It is hypothesized that, compared with adults, children are substantially less capable of recruiting or fully using their higher-threshold, type II motor units. In addition, children have lower size-normalized maximal voluntary force, speed, and power than adults (14). These differences become particularly relevant in light of a study by Trakis et al. (46) who found that weakness in muscles of the posterior shoulder in the throwing arm of adolescent pitchers compared with the nonthrowing arm was substantial in adolescents with pain.
Furthermore, in cadaveric studies, the UCL has been directly measured to fail between 22.7 and 33 N·m while 120 N·m of peak valgus torque has been measured at the elbow of experienced overhead throwers (3). Although most of this discrepancy can be explained by flexor-pronator muscle activation as a dynamic elbow joint stabilizer, youth pitchers with relatively decreased muscle strength may place more force through the epiphyseal plate and further predispose to injury.
With the exception of some data that youth pitchers have improper timing with trunk rotation, the kinematics of pitching is generally similar for both youth and elite adult pitchers (30). However, joint forces and torques increase with age and levels of competition. Maximum anterior force present during the cocking phase has been found to be approximately twice as high in professional pitchers (33.8 N·kg−1) as compared with youth pitchers (16.2 N·kg−1) (43). Poor pitching mechanics have been associated with shoulder injury. One biomechanical study did indeed show decreased humeral internal rotation torque and increased efficiency with proper mechanics (13), suggesting that pitchers should learn proper throwing mechanics as early as possible.
The kinematics of various pitch types differ, but despite this, velocity may be the single most important risk factor when it comes to risk of injury and pitch type. In a study by Dun et al. (16), elbow and shoulder loads were greatest in the fastball and least in the change-up, with the curveball producing midrange loads. Additionally, Nissen et al. (40) examined adolescent pitchers with 2 years of experience to assess differences of various pitches and found that lower moments at the shoulder and elbow existed when throwing the curveball versus the fastball. Despite lack of evidence, the position statement for youth baseball from the ASMI, based on expert opinion, expresses concern over throwing curveballs too early since this may impede mastering proper pitching mechanics (5). Olsen et al. (41) retrospectively examined risk factors associated with the need to undergo shoulder or elbow surgery in adolescent baseball players. Pitching with higher velocity was shown to be present in the injured group. The mean self-reported fastball in the injured group was 88 mph compared with 83 mph in the uninjured group. Even more importantly, pitching with a fastball speed of greater than 85 mph increased the injury risk by 2.58 times.

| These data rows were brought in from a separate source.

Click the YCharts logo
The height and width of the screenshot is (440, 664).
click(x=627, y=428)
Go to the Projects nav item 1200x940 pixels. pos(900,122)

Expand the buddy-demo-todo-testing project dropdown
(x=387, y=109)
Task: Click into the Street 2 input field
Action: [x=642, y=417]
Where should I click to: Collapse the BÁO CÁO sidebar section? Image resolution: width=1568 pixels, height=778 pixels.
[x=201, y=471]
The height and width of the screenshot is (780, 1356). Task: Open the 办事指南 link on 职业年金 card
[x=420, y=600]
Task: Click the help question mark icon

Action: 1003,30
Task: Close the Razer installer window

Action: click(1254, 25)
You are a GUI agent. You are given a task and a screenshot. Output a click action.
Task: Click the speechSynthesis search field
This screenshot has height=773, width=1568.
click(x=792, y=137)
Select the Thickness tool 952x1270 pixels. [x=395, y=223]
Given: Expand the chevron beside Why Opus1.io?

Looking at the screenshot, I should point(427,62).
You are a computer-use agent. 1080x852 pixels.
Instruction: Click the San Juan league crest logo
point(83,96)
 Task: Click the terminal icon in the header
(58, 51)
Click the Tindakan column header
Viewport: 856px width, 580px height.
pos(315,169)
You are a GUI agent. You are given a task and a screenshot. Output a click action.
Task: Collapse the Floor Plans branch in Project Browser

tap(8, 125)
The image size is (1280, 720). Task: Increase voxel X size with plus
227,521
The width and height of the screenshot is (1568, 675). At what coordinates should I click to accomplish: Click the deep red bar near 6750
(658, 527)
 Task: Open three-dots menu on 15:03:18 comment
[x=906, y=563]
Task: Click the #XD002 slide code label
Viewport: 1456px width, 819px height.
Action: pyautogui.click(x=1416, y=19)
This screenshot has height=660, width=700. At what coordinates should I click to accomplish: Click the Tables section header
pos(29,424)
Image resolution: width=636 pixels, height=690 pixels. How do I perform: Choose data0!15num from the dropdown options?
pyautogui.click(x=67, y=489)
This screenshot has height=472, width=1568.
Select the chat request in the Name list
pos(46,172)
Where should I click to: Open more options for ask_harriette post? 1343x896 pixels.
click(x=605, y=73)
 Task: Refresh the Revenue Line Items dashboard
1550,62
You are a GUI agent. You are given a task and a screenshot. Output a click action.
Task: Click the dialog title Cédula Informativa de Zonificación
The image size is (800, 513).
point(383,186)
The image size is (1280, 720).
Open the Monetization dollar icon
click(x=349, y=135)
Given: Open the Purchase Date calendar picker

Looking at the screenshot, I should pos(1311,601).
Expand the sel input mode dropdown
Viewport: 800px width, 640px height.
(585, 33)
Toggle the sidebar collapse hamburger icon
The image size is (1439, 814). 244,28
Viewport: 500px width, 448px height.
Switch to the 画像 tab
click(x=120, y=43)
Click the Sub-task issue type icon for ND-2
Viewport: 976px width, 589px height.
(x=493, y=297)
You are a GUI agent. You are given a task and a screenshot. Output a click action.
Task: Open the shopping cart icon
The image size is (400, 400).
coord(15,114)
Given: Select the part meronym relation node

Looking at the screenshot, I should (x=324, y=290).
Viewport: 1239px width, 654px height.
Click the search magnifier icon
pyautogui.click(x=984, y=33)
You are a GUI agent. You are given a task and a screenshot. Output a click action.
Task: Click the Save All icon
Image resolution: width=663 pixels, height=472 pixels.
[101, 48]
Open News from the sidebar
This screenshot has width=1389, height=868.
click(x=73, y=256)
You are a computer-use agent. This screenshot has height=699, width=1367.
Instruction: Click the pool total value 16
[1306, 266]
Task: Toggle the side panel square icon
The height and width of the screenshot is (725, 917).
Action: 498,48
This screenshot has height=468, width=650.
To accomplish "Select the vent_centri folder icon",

In a retrospective study of 140 adolescent pitchers aged 14 to 20 years (41), multivariable logistic regression comparing the uninjured group with those requiring surgery found that averaging more than 80 pitches per game almost quadrupled the chance of surgery (odds ratio, 3.83) and pitching competitively more than 8 months per year increased the odds of surgery by fivefold (odds ratio, 5.05). Most alarming was the finding that a pitcher who regularly pitched with his arm fatigued was 36 times as likely to be in the surgery group. Fatigue also has been shown to impair proprioception and potentially contribute to risk of injury (47).
Recent prospective studies also have identified overuse as a principle risk factor for pitching injury. In a 10-year ASMI study looking at 9- to 14-year-old pitchers (21), pitching more than 100 competition innings in a calendar year more than tripled the risk of serious elbow or shoulder injury. In that study, pitchers who also played catcher were 2.7 times more likely to suffer a serious injury than a pitcher who did not catch.
Little Leaguer’s shoulder
The developing physis is the weak link implicated in pediatric shoulder pathology. The growth plate is weakest to torsional stress and is most susceptible to injury during periods of rapid growth commonly seen during puberty. Most chronic shoulder injuries thus occur in throwing athletes between the ages of 13 and 16 years (22). Little League shoulder refers to an epiphyseal widening caused by rotational stress placed on the proximal humeral epiphysis during overhead throwing and is medically referred to as an epiphysiolysis.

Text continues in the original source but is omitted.